Create gstin_scraper.py

PBJI · web-flow · commit a82f1576c32b · 2023-10-03T21:51:51.000+05:30
Hello owners, this is just a small and beautiful script (pun intended) that demonstrates use of beautifulSoup to extract practical data.

GSTIN, short for Goods and Services Tax Identification Number, is a unique 15 digit identification number assigned to every taxpayer (primarily dealer or supplier or any business entity) registered under the GST regime in INDIA.

I created this script back in 2021, when one of my brother required this for his startup business and today when I saw this repo and it's inclusiveness for all sorts of crazy python script I desired to include this crazy adventure of mine.

Although the original version was bit messier but I refactored it according to current best standards.

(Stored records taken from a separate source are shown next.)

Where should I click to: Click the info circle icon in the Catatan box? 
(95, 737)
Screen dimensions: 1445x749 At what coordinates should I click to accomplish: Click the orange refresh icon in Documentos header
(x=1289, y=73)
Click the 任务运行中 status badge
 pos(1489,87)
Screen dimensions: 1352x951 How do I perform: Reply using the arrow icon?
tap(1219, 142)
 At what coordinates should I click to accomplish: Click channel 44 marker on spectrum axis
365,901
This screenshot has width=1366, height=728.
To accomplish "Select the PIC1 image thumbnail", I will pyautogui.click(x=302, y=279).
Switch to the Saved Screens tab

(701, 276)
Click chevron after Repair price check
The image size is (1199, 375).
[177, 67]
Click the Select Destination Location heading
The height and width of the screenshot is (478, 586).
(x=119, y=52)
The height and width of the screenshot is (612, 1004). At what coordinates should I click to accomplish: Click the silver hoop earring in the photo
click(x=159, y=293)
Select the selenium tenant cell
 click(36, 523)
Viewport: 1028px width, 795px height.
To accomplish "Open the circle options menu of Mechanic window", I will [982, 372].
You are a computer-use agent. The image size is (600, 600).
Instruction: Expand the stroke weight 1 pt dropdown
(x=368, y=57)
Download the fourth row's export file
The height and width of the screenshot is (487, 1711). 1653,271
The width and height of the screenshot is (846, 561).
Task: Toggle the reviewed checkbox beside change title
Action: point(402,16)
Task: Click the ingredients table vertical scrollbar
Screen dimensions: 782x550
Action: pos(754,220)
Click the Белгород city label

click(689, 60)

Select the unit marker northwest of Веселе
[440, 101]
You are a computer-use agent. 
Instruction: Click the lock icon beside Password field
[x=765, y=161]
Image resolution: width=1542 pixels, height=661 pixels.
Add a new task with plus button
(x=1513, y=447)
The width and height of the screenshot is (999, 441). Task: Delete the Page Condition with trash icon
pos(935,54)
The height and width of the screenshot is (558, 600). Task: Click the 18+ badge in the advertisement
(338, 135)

Hope for a positive commity commity.

Thank you so much,
Purshotam Bohra
diff --git a/gstin_scraper.py b/gstin_scraper.py
@@ -0,0 +1,76 @@
+from bs4 import BeautifulSoup
+import requests
+import time
+
+# Script Name		: gstin_scraper.py
+# Author				: Purshotam
+# Created				: Sep 6, 2021 7:59 PM
+# Last Modified		: Oct 3, 2023 6:28 PM
+# Version				: 1.0
+# Modifications		:
+""" Description	:
+GSTIN, short for Goods and Services Tax Identification Number, 
+is a unique 15 digit identification number assigned to every taxpayer 
+(primarily dealer or supplier or any business entity) registered under the GST regime.
+This script is able to fetch GSTIN numbers for any company registered in the
+Mumbai / Banglore region.
+"""
+
+
+# Using a demo list in case of testing the script. 
+# This list will be used in case user skips "company input" dialogue by pressing enter.
+demo_companies = ["Bank of Baroda", "Trident Limited", "Reliance Limited", "The Yummy Treat", "Yes Bank", "Mumbai Mineral Trading Corporation"]
+
+def get_company_list():
+    company_list = []
+    
+    while True:
+        company = input("Enter a company name (or press Enter to finish): ")
+        if not company:
+            break
+        company_list.append(company)
+    
+    return company_list
+
+def fetch_gstins(company_name, csrf_token):
+    third_party_gstin_site = "https://www.knowyourgst.com/gst-number-search/by-name-pan/"
+    payload = {'gstnum': company_name, 'csrfmiddlewaretoken': csrf_token}
+
+    # Getting the HTML content and extracting the GSTIN content using BeautifulSoup.
+    html_content = requests.post(third_party_gstin_site, data=payload)
+    soup = BeautifulSoup(html_content.text, 'html.parser')
+    site_results = soup.find_all(id="searchresult")
+
+    # Extracting GSTIN specific values from child elements.
+    gstins = [result.strong.next_sibling.next_sibling.string for result in site_results]
+
+    return gstins
+
+def main():
+    temp = get_company_list()
+    companies = temp if temp else demo_companies
+
+    all_gstin_data = ""
+    third_party_gstin_site = "https://www.knowyourgst.com/gst-number-search/by-name-pan/"
+
+    # Getting the CSRF value for further RESTful calls.
+    page_with_csrf = requests.get(third_party_gstin_site)
+    soup = BeautifulSoup(page_with_csrf.text, 'html.parser')
+    csrf_token = soup.find('input', {"name": "csrfmiddlewaretoken"})['value']
+
+    for company in companies:
+        gstins = fetch_gstins(company, csrf_token)
+
+        # Only include GSTINs for Bengaluru and Mumbai-based companies
+        comma_separated_gstins = ', '.join([g for g in gstins if g.startswith(('27', '29'))])
+
+        all_gstin_data += f"{company} = {comma_separated_gstins}\n\n"
+
+        # Delaying for false DDOS alerts on the third-party site
+        time.sleep(0.5)
+
+    # Printing the data
+    print(all_gstin_data)
+
+if __name__ == "__main__":
+    main()